*Görev A:* Sezai Karakoç'un yazılarına dair metinde "Geçenlerde merhum Üstad" ifadesinden başlayıp "yaparak hatırlatmaya çalışalım." ifadesine kadar (o da dahil) olan kısmı, "güncel" sözcüğünü "gündelik" ile değiştirerek yeniden yazın.

*Metin:*

Geçenlerde merhum Üstad Sezai Karakoç’un öncülüğünde çıkan ve elimde mevcut olan Diriliş dergilerine ve gazetelerine yeniden bir göz attım. Öncelikle belirteyim ki Üstadın kitaplarını oluşturan yazıların büyük çoğunluğu, daha önce gazetelerde ve dergilerde yayımlanmış yazılardan oluşuyor. Bunun yanında kitaplarına girmeyen ama toplum ve kültür hayatımız için önemli olduğunu düşündüğüm o kadar çok yazı var ki… Üstadın bu yazıları kitaplarına almayışının sebeplerinden birisi sanırım güncel içerikli olması… Diriliş düşüncesi güncel olaylar içerisinde boğulup kalmaz. Ama güncel olayların da hakkaniyet ölçüleri içerisinde gerçekçi değerlendirmesini yapar. Şimdi, kitaplara alınmayan bazı yazı başlıklarını kısa açıklamalar yaparak hatırlatmaya çalışalım.

*Sağlanan Malzeme:*
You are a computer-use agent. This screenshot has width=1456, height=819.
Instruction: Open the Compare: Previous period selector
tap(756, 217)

==

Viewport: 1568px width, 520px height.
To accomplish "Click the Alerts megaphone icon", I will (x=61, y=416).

*Görev B:* Listede "You are a computer-use" içeren satırdan başlayıp "tap(756, 217)" içeren satıra kadar (o satır da dahil) olan satırları birebir kopyalayın.

*Tam Yanıt A:*
Geçenlerde merhum Üstad Sezai Karakoç’un öncülüğünde çıkan ve elimde mevcut olan Diriliş dergilerine ve gazetelerine yeniden bir göz attım. Öncelikle belirteyim ki Üstadın kitaplarını oluşturan yazıların büyük çoğunluğu, daha önce gazetelerde ve dergilerde yayımlanmış yazılardan oluşuyor. Bunun yanında kitaplarına girmeyen ama toplum ve kültür hayatımız için önemli olduğunu düşündüğüm o kadar çok yazı var ki… Üstadın bu yazıları kitaplarına almayışının sebeplerinden birisi sanırım gündelik içerikli olması… Diriliş düşüncesi gündelik olaylar içerisinde boğulup kalmaz. Ama gündelik olayların da hakkaniyet ölçüleri içerisinde gerçekçi değerlendirmesini yapar. Şimdi, kitaplara alınmayan bazı yazı başlıklarını kısa açıklamalar yaparak hatırlatmaya çalışalım.

*Tam Yanıt B:*
You are a computer-use agent. This screenshot has width=1456, height=819.
Instruction: Open the Compare: Previous period selector
tap(756, 217)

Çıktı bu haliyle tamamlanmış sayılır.